**Try it:** Only these lines of the data below are wanted: the one with "Hosting & Domain (166, 1866)", the one with "Kakao talk (160, 1184)", and any lines between them, each repeated exactly.

**Supplied information:**
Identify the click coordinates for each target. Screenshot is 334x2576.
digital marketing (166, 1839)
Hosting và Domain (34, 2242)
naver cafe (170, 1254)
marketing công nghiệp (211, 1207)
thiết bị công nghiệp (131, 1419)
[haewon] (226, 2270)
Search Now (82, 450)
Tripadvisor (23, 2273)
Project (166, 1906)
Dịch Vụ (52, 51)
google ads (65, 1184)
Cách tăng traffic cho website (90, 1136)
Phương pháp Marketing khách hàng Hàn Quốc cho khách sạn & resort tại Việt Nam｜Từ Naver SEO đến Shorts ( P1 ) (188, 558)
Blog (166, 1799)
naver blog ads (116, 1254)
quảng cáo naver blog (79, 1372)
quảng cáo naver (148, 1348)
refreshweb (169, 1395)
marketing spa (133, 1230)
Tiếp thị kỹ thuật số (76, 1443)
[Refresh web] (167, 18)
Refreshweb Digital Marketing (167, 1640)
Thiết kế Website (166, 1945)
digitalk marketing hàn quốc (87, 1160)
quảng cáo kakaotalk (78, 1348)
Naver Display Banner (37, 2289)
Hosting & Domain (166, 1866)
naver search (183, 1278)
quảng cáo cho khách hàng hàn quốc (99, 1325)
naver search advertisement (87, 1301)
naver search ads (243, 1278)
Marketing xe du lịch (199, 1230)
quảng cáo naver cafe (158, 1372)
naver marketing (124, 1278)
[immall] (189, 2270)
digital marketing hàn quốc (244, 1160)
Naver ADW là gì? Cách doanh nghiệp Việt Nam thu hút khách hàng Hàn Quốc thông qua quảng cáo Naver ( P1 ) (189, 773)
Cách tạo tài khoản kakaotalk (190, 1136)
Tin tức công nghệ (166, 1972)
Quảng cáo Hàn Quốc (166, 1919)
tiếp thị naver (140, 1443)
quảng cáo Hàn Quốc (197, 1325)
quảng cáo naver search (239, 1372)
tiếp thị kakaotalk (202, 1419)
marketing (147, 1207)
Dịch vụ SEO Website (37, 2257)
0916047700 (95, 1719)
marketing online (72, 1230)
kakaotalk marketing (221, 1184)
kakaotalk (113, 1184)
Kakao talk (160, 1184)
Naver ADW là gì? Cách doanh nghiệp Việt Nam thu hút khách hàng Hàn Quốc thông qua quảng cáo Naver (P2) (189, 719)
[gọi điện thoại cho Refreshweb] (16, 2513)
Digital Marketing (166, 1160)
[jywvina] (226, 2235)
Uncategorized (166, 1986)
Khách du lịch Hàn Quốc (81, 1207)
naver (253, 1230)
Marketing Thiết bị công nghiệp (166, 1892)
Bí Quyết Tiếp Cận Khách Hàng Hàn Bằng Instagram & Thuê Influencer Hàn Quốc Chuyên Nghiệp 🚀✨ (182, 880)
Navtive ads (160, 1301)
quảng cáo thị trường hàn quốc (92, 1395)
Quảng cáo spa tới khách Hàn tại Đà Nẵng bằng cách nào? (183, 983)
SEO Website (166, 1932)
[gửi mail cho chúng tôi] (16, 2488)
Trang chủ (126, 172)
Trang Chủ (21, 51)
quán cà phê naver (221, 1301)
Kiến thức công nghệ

**Task answer:**
Hosting & Domain (166, 1866)
naver search (183, 1278)
quảng cáo cho khách hàng hàn quốc (99, 1325)
naver search advertisement (87, 1301)
naver search ads (243, 1278)
Marketing xe du lịch (199, 1230)
quảng cáo naver cafe (158, 1372)
naver marketing (124, 1278)
[immall] (189, 2270)
digital marketing hàn quốc (244, 1160)
Naver ADW là gì? Cách doanh nghiệp Việt Nam thu hút khách hàng Hàn Quốc thông qua quảng cáo Naver ( P1 ) (189, 773)
Cách tạo tài khoản kakaotalk (190, 1136)
Tin tức công nghệ (166, 1972)
Quảng cáo Hàn Quốc (166, 1919)
tiếp thị naver (140, 1443)
quảng cáo Hàn Quốc (197, 1325)
quảng cáo naver search (239, 1372)
tiếp thị kakaotalk (202, 1419)
marketing (147, 1207)
Dịch vụ SEO Website (37, 2257)
0916047700 (95, 1719)
marketing online (72, 1230)
kakaotalk marketing (221, 1184)
kakaotalk (113, 1184)
Kakao talk (160, 1184)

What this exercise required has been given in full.